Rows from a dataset
::::::::::
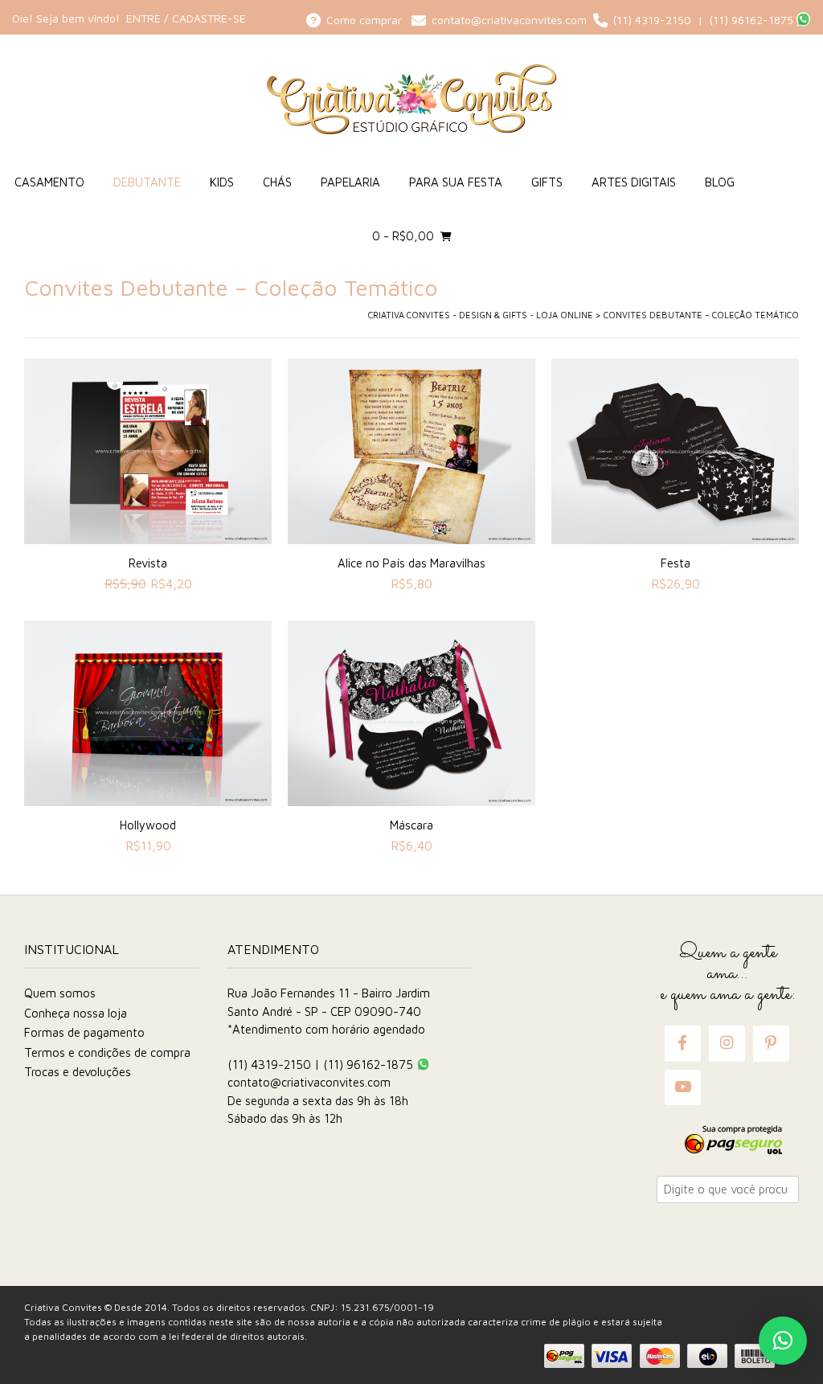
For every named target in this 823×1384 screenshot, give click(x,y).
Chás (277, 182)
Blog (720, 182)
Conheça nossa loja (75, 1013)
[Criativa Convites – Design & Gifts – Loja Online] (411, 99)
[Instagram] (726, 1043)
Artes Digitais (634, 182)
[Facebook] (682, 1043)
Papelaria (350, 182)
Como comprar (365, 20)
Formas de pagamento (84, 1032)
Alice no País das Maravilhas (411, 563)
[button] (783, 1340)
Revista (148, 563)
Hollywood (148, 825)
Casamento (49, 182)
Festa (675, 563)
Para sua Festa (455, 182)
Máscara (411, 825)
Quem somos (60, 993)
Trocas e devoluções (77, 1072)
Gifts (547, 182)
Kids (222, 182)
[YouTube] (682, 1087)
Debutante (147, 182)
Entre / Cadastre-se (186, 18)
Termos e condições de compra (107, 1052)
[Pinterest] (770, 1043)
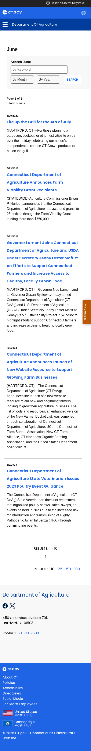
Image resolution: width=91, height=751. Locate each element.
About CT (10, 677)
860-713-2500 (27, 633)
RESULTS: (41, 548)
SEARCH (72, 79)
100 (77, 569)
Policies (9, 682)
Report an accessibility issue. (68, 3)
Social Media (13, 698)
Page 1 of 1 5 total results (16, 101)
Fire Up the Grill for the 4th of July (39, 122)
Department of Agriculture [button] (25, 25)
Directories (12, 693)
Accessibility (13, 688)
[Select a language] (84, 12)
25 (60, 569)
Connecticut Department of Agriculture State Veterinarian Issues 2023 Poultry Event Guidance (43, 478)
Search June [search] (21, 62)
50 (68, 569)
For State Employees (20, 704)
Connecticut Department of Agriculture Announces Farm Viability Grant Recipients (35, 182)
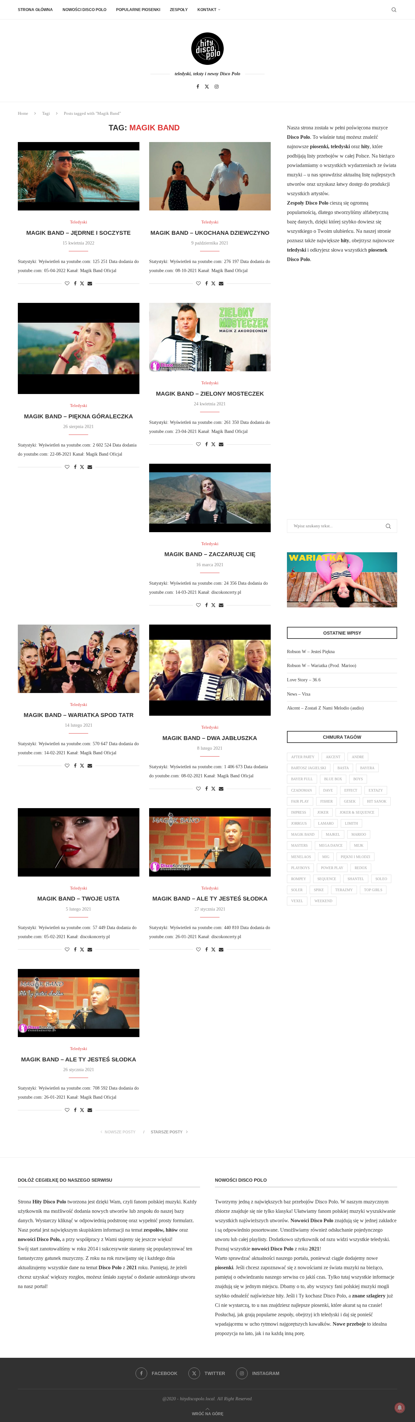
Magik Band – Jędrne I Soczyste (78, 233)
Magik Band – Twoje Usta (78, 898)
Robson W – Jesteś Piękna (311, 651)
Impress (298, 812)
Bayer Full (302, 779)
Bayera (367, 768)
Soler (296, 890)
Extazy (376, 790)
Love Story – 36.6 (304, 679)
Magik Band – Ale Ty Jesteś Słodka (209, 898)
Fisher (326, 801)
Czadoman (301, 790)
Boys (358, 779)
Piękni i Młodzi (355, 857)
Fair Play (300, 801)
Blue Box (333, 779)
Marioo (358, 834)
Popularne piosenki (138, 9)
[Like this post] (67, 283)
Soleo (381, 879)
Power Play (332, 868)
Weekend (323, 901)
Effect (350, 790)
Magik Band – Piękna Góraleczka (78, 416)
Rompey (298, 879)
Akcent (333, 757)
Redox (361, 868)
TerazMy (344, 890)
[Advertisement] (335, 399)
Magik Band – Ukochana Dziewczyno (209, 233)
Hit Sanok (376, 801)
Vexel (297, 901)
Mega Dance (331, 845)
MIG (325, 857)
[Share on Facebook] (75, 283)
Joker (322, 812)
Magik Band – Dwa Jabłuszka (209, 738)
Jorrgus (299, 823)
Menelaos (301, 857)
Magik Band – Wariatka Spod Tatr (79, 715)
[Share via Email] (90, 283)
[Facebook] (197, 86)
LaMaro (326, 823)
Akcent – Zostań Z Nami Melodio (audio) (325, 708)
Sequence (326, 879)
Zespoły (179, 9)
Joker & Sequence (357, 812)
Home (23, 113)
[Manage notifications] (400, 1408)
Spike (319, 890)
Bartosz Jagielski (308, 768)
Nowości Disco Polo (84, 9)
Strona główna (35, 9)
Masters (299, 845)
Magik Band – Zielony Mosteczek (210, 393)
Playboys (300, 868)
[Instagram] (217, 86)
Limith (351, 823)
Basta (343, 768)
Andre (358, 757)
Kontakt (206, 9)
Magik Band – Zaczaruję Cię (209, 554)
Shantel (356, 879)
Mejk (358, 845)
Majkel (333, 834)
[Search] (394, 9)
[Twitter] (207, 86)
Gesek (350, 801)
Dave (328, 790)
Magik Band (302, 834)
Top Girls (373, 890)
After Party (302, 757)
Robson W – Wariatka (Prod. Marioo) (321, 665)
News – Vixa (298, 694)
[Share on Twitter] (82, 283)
::::::::::
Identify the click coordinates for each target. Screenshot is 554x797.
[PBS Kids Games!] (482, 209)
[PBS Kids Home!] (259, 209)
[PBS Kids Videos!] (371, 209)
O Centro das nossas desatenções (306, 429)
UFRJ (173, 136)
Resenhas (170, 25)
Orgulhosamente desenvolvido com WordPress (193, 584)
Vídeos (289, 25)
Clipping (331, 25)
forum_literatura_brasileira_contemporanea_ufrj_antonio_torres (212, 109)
::::::::::
** STATED GOAL **
Find every line in the records above that contains the string "Jesteś", matching case exactly, and copy each such line in full.

** SOLUTION TO THIS PROBLEM **
Robson W – Jesteś Piękna (311, 651)
Magik Band – Ale Ty Jesteś Słodka (209, 898)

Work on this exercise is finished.